Bloody Axe Wound is a movie that had an idea and execution… but made so little sense that I spent the whole time wondering what they were even doing.
It’s about a town with a long-running slasher problem. It stars the appealing Sari Arambulo as the daughter of the slasher who is also a video store owner who makes slasher movies and sells them at the store only he doesn’t do that at all but he does kill teens circled in red in the yearbook. Or not? Maybe? He’s definitely killing people, I’m pretty sure of that. Anyhow, he’s feeling his age so his daughter tries to take over the family business… of killing people only it’s a VHS rental only it’s not…
There’s absolutely something to this film… mainly the daughter and her friends as a coming of age story. And the way it plays with slasher concepts… she realizes she likes these teens but her dad is old school and only sees vices deserving of a good slashing.
It’s a fun idea and it mostly works except it has such a dedication to whatever in hell it’s trying to do with the VHS store. I found it difficult to really engage with the story and characters when I was constantly wonder what the other half of the film was about. Is it about a family of slashers or people slashing kids to create VHS tapes to sell to keep the store alive? I don’t know. Whatever bizarro idea they were going for kept me thinking about IT instead of getting invested in the characters.

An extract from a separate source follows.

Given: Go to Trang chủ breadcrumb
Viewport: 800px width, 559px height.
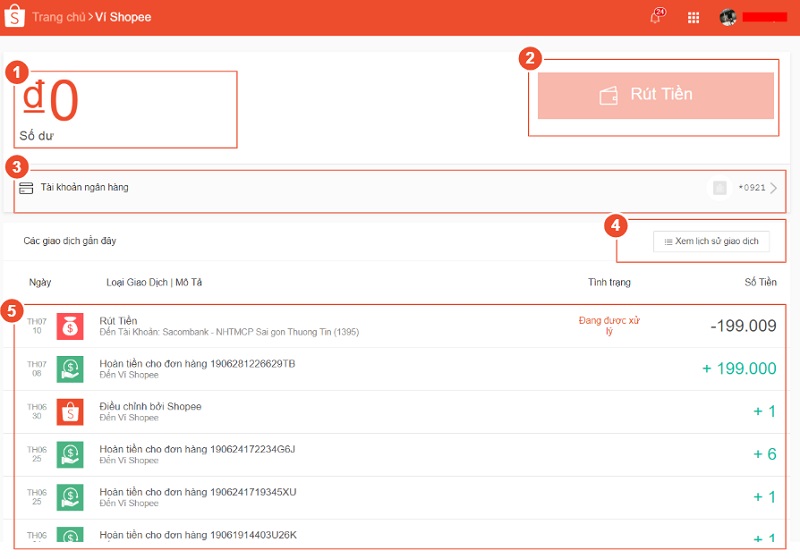Looking at the screenshot, I should 57,17.
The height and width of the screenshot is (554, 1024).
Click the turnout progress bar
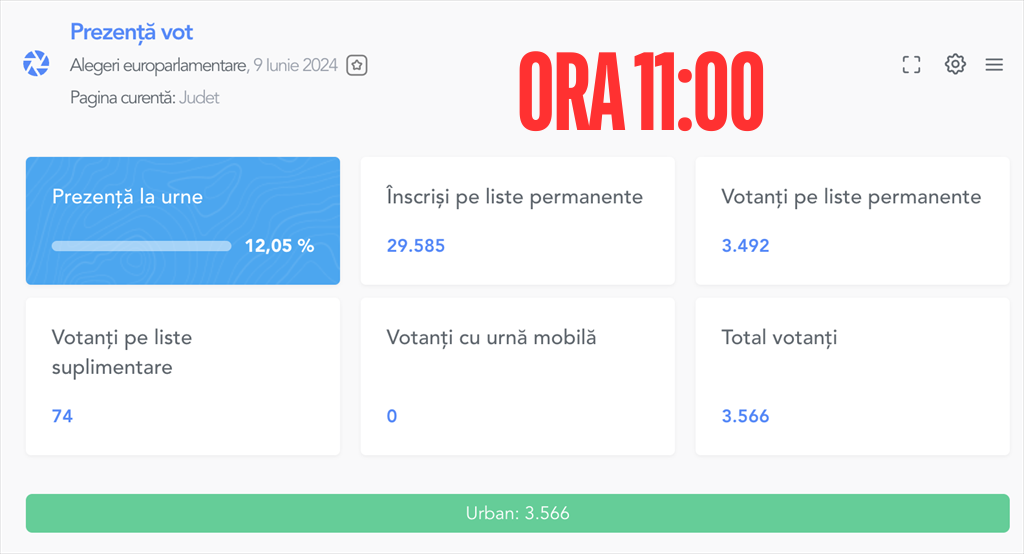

Not that it’s trying to be scary so much as a funny coming of age horror/comedy with a decent amount of fun and grizzly practical kills. There’s a good idea here but it’s constantly at the mercy of its unmoored headscratchers of unfocused idea. I walked out of the theater talking to the only other guy who bought a ticket, both of us wondering what we’d watched.
Wish I could say I loved this film but its messy weird ideas kept getting in the way. Certainly has merit and I liked the lead actress but it was far more confusing and unsatisfying than anything else. It’s confounding since they were going for something unique and that deserves credit.